The bourgeois state and the workers' state
We return to the question of the state in order to understand its role in the struggle for socialism. In the Socialist Movement’s theoretical article quoted in part one of this discussion, On Means and Ends. Reflections for the political moment, the comrades state:
“We understand socialism as a historical project for the construction of a classless society and a way to overcome capitalism and all forms of exploitation and oppression. We have moved away from interpretations of socialism that rely on the seizure of the state through a revolutionary leap (whether by insurrectional or electoral means), as the hypothetical path to the abolition of the classes.”

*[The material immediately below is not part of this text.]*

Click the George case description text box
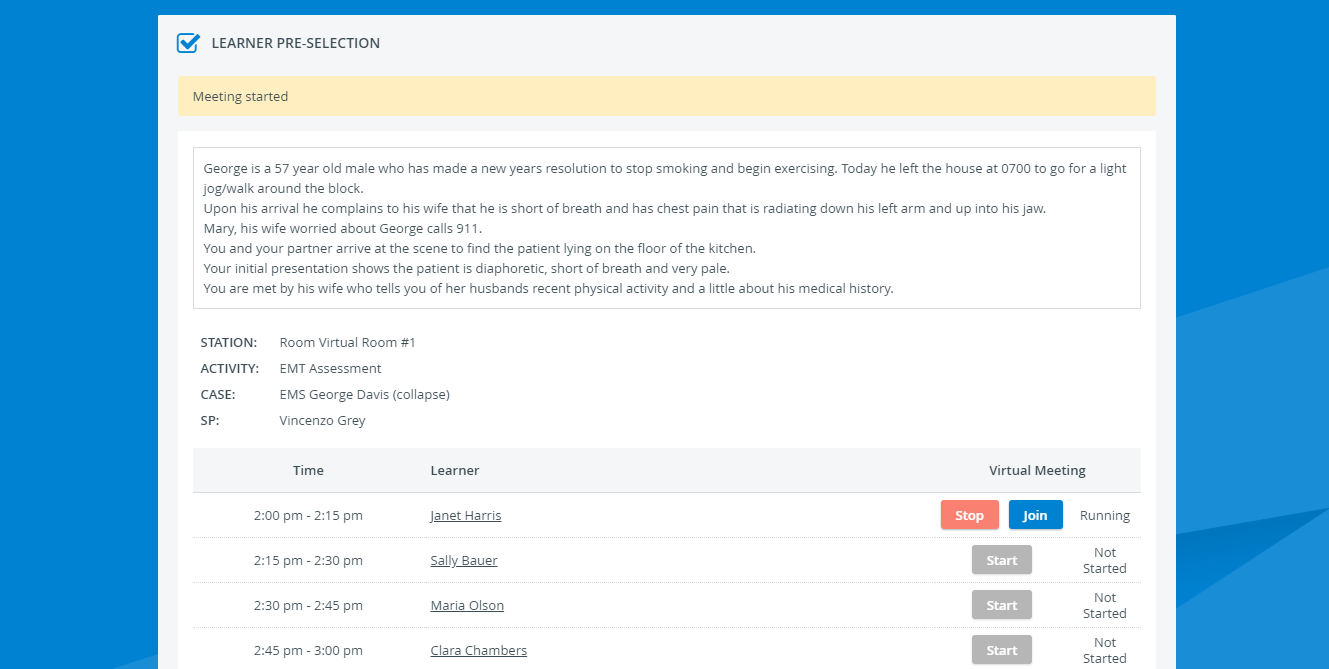pos(666,228)
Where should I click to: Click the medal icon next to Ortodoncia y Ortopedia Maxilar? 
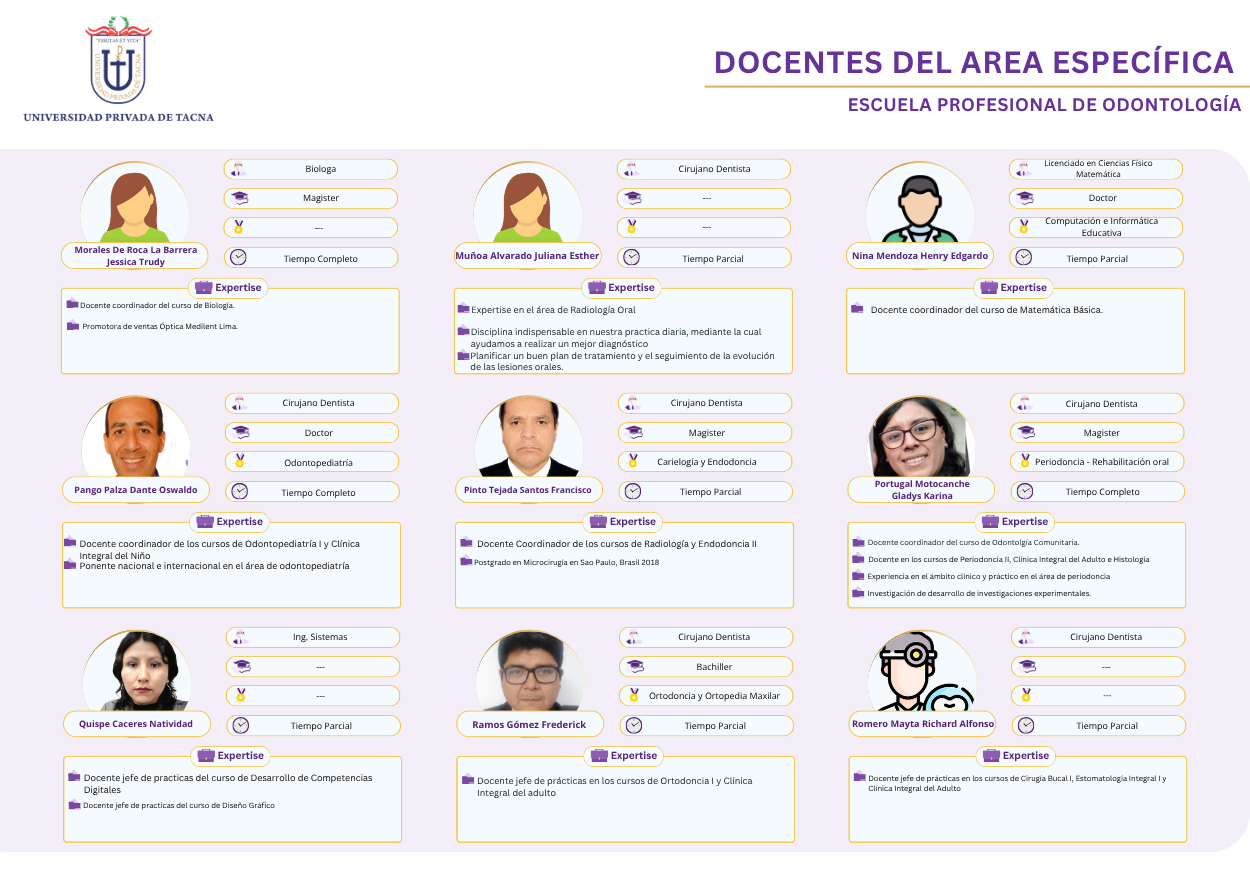click(x=632, y=695)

The writings of Marx, Engels and Lenin on the proletarian revolution and the state explain that Marxism has never advocated ‘seizing’ the bourgeois state. Rather, as we explained in the previous article in this series, Marxism aims to destroy the bourgeois state. This was the main conclusion Marx and Engels drew from the experience of the Paris Commune of 1871. In a famous letter to Ludwig Kugelman in April 1871, Marx writes:
“If you look at the last chapter of my Eighteenth Brumaire you will find that I say that the next attempt of the French revolution will be no longer, as before, to transfer the bureaucratic-military machine from one hand to another, but to smash it, and this is essential for every real people's revolution on the Continent. And this is what our heroic Party comrades in Paris are attempting” (emphasis in the original).
We are not anarchists who think that communism and the abolition of classes can be achieved the day after the revolution. The material and cultural basis for securing such a state of affairs will not yet be in place at this time. Socialism (or communism) is historically justified because it offers humanity a level of development of the productive forces, of the productivity of labour, of cultural, moral, technological and human development, far superior to that which can exist in even the most developed capitalist countries.
This, in turn, also makes the existence of social classes and the state superfluous. But for a period of time – the length of which cannot be known in advance – a transitional society between capitalism and communism will be necessary, to lay the foundations for a world communist society of superabundance and solidarity. In such a transitional period it will still be necessary to have a ‘semi-state’ – we would organise special bodies for control, planning and the division of tasks and planning, through which the working class will be able to regulate the transition to a society of superabundance and eliminate the material roots of inequality. This state would be based on the councils of workers' power (soviets) established during the proletarian revolution. On this topic, we strongly recommend every communist read and study Lenin's classic work, The State and Revolution, which offers an explanation of the Marxist theory of the state.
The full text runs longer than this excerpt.